• _YOUR TASK_:
Below are some records; output all of them exactly as they read.

Saved entries:
[Start of Attachment]

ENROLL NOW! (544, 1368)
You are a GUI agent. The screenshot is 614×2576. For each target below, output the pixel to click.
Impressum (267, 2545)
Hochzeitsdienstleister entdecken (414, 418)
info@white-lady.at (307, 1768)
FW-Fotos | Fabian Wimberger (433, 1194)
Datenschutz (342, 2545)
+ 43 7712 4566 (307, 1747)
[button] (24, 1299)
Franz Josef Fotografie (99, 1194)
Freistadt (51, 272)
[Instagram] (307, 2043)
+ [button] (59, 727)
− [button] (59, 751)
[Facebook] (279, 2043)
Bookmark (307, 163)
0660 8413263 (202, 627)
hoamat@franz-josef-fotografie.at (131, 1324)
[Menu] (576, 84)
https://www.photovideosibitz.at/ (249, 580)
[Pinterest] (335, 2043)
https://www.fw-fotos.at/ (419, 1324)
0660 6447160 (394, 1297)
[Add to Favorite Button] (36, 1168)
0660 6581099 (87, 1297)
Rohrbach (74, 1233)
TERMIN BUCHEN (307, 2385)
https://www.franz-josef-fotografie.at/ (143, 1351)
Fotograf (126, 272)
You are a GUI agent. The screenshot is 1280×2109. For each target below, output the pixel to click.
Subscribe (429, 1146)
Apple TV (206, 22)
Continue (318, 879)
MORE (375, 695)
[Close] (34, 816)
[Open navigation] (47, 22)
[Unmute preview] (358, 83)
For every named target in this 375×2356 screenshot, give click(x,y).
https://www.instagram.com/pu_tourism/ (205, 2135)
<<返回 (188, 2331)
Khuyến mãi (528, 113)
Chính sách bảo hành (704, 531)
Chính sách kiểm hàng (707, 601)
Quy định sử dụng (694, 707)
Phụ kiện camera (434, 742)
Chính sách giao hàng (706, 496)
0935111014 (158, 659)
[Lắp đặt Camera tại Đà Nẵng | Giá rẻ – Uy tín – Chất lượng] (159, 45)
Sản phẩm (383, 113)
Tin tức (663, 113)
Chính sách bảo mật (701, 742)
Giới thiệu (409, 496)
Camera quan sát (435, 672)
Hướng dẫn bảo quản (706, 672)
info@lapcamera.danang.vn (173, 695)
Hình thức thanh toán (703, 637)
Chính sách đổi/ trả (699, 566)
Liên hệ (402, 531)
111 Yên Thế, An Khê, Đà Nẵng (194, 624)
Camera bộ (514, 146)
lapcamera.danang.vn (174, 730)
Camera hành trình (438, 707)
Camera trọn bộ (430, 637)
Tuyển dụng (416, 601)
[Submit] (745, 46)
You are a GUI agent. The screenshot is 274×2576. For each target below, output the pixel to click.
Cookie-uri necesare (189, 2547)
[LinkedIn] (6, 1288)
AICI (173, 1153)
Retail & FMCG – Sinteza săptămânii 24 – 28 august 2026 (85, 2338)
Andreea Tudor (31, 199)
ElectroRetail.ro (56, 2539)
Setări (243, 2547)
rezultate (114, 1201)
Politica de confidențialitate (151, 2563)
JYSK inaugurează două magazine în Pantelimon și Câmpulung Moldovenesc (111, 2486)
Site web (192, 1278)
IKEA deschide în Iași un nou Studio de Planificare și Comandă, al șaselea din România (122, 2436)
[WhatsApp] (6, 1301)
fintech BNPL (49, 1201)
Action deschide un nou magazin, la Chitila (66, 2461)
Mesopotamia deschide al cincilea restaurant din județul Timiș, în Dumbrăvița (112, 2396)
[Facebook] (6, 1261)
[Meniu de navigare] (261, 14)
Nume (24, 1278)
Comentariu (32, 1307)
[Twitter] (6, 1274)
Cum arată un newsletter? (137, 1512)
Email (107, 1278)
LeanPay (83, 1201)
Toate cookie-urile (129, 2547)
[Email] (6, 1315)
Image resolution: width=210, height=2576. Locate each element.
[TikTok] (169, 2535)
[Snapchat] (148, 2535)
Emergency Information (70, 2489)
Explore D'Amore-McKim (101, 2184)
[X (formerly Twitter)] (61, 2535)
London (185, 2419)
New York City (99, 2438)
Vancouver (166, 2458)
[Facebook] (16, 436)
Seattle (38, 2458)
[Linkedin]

[End of Attachment]

• _TASK RESULT_:
ENROLL NOW! (544, 1368)
You are a GUI agent. The screenshot is 614×2576. For each target below, output the pixel to click.
Impressum (267, 2545)
Hochzeitsdienstleister entdecken (414, 418)
info@white-lady.at (307, 1768)
FW-Fotos | Fabian Wimberger (433, 1194)
Datenschutz (342, 2545)
+ 43 7712 4566 (307, 1747)
[button] (24, 1299)
Franz Josef Fotografie (99, 1194)
Freistadt (51, 272)
[Instagram] (307, 2043)
+ [button] (59, 727)
− [button] (59, 751)
[Facebook] (279, 2043)
Bookmark (307, 163)
0660 8413263 (202, 627)
hoamat@franz-josef-fotografie.at (131, 1324)
[Menu] (576, 84)
https://www.photovideosibitz.at/ (249, 580)
[Pinterest] (335, 2043)
https://www.fw-fotos.at/ (419, 1324)
0660 6447160 (394, 1297)
[Add to Favorite Button] (36, 1168)
0660 6581099 (87, 1297)
Rohrbach (74, 1233)
TERMIN BUCHEN (307, 2385)
https://www.franz-josef-fotografie.at/ (143, 1351)
Fotograf (126, 272)
You are a GUI agent. The screenshot is 1280×2109. For each target below, output the pixel to click.
Subscribe (429, 1146)
Apple TV (206, 22)
Continue (318, 879)
MORE (375, 695)
[Close] (34, 816)
[Open navigation] (47, 22)
[Unmute preview] (358, 83)
For every named target in this 375×2356 screenshot, give click(x,y).
https://www.instagram.com/pu_tourism/ (205, 2135)
<<返回 (188, 2331)
Khuyến mãi (528, 113)
Chính sách bảo hành (704, 531)
Chính sách kiểm hàng (707, 601)
Quy định sử dụng (694, 707)
Phụ kiện camera (434, 742)
Chính sách giao hàng (706, 496)
0935111014 (158, 659)
[Lắp đặt Camera tại Đà Nẵng | Giá rẻ – Uy tín – Chất lượng] (159, 45)
Sản phẩm (383, 113)
Tin tức (663, 113)
Chính sách bảo mật (701, 742)
Giới thiệu (409, 496)
Camera quan sát (435, 672)
Hướng dẫn bảo quản (706, 672)
info@lapcamera.danang.vn (173, 695)
Hình thức thanh toán (703, 637)
Chính sách đổi/ trả (699, 566)
Liên hệ (402, 531)
111 Yên Thế, An Khê, Đà Nẵng (194, 624)
Camera bộ (514, 146)
lapcamera.danang.vn (174, 730)
Camera hành trình (438, 707)
Camera trọn bộ (430, 637)
Tuyển dụng (416, 601)
[Submit] (745, 46)
You are a GUI agent. The screenshot is 274×2576. For each target below, output the pixel to click.
Cookie-uri necesare (189, 2547)
[LinkedIn] (6, 1288)
AICI (173, 1153)
Retail & FMCG – Sinteza săptămânii 24 – 28 august 2026 (85, 2338)
Andreea Tudor (31, 199)
ElectroRetail.ro (56, 2539)
Setări (243, 2547)
rezultate (114, 1201)
Politica de confidențialitate (151, 2563)
JYSK inaugurează două magazine în Pantelimon și Câmpulung Moldovenesc (111, 2486)
Site web (192, 1278)
IKEA deschide în Iași un nou Studio de Planificare și Comandă, al șaselea din România (122, 2436)
[WhatsApp] (6, 1301)
fintech BNPL (49, 1201)
Action deschide un nou magazin, la Chitila (66, 2461)
Mesopotamia deschide al cincilea restaurant din județul Timiș, în Dumbrăvița (112, 2396)
[Facebook] (6, 1261)
[Meniu de navigare] (261, 14)
Nume (24, 1278)
Comentariu (32, 1307)
[Twitter] (6, 1274)
Cum arată un newsletter? (137, 1512)
Email (107, 1278)
LeanPay (83, 1201)
Toate cookie-urile (129, 2547)
[Email] (6, 1315)
Image resolution: width=210, height=2576. Locate each element.
[TikTok] (169, 2535)
[Snapchat] (148, 2535)
Emergency Information (70, 2489)
Explore D'Amore-McKim (101, 2184)
[X (formerly Twitter)] (61, 2535)
London (185, 2419)
New York City (99, 2438)
Vancouver (166, 2458)
[Facebook] (16, 436)
Seattle (38, 2458)
[Linkedin]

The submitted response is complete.